» **What you need to do**
List, from the lines below, each one with "link" in it.

(Stored data)
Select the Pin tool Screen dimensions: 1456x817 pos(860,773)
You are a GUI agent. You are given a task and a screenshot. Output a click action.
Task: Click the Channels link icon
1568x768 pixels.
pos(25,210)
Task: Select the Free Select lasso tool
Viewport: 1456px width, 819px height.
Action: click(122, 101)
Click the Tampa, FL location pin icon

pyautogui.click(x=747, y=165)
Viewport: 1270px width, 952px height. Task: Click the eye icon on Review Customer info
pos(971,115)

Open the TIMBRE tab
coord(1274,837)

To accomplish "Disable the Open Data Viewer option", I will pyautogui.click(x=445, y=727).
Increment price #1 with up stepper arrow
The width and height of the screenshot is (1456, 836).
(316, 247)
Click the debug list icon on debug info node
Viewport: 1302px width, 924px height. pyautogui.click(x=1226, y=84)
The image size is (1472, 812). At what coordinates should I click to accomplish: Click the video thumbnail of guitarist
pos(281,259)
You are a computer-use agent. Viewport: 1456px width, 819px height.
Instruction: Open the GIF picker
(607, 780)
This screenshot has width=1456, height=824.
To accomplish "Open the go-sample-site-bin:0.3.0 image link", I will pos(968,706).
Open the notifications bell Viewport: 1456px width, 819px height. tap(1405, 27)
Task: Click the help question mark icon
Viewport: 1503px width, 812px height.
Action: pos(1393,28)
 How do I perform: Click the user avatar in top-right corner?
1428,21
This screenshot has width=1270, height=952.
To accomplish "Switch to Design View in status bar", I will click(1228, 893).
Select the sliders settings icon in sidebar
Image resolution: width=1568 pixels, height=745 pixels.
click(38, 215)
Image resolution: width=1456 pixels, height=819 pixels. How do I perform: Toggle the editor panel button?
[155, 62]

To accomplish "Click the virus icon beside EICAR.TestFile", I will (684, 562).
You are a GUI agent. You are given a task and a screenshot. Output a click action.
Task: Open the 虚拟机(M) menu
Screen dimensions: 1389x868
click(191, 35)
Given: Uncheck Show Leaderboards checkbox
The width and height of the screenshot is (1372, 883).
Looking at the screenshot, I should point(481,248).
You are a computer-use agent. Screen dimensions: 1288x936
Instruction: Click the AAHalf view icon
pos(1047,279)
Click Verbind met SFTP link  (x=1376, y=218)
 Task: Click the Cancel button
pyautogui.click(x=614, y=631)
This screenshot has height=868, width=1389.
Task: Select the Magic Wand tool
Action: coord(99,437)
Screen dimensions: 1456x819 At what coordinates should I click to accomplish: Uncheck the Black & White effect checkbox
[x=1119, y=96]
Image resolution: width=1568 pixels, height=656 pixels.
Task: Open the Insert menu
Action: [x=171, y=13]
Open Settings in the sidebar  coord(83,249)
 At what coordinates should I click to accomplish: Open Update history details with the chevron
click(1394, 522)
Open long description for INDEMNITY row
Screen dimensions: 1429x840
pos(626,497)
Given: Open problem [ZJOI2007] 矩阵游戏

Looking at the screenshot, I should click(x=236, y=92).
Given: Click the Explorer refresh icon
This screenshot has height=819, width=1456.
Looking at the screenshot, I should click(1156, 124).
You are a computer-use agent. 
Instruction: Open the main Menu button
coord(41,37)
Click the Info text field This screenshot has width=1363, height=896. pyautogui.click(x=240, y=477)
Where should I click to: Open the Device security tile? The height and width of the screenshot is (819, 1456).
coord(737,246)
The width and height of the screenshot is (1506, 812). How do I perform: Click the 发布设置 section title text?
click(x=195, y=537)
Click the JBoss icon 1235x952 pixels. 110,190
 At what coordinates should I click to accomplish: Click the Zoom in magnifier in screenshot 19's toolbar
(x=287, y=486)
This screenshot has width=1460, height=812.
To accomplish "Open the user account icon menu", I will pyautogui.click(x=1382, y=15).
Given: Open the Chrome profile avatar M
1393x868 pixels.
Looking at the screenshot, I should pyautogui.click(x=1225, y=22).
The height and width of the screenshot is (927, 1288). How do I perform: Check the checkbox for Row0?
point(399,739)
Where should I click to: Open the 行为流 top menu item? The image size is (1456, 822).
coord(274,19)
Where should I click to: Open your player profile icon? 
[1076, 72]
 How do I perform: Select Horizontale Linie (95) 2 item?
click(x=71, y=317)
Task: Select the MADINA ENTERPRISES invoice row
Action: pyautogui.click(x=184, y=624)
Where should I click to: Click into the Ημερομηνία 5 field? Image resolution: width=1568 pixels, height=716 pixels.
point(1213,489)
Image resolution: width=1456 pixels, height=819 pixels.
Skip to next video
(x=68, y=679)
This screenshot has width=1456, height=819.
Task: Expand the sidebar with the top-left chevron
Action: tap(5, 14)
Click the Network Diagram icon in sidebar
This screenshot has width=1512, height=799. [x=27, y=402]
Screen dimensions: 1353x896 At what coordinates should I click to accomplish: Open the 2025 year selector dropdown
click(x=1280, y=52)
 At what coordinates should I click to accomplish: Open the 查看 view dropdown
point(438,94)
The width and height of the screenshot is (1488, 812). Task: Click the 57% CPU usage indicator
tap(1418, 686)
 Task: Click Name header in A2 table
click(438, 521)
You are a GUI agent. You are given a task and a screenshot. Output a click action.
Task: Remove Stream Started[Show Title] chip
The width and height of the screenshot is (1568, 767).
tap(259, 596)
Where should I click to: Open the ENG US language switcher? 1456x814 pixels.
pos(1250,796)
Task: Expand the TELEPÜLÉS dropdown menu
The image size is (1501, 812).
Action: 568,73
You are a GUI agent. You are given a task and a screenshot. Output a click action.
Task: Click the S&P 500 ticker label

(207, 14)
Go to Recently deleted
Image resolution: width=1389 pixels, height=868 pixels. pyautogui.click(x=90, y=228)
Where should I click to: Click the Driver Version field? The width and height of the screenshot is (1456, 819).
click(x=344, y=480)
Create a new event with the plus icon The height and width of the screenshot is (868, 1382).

» **Output**
Task: Click the Channels link icon
To accomplish "Open the go-sample-site-bin:0.3.0 image link", I will pos(968,706).
Click Verbind met SFTP link  (x=1376, y=218)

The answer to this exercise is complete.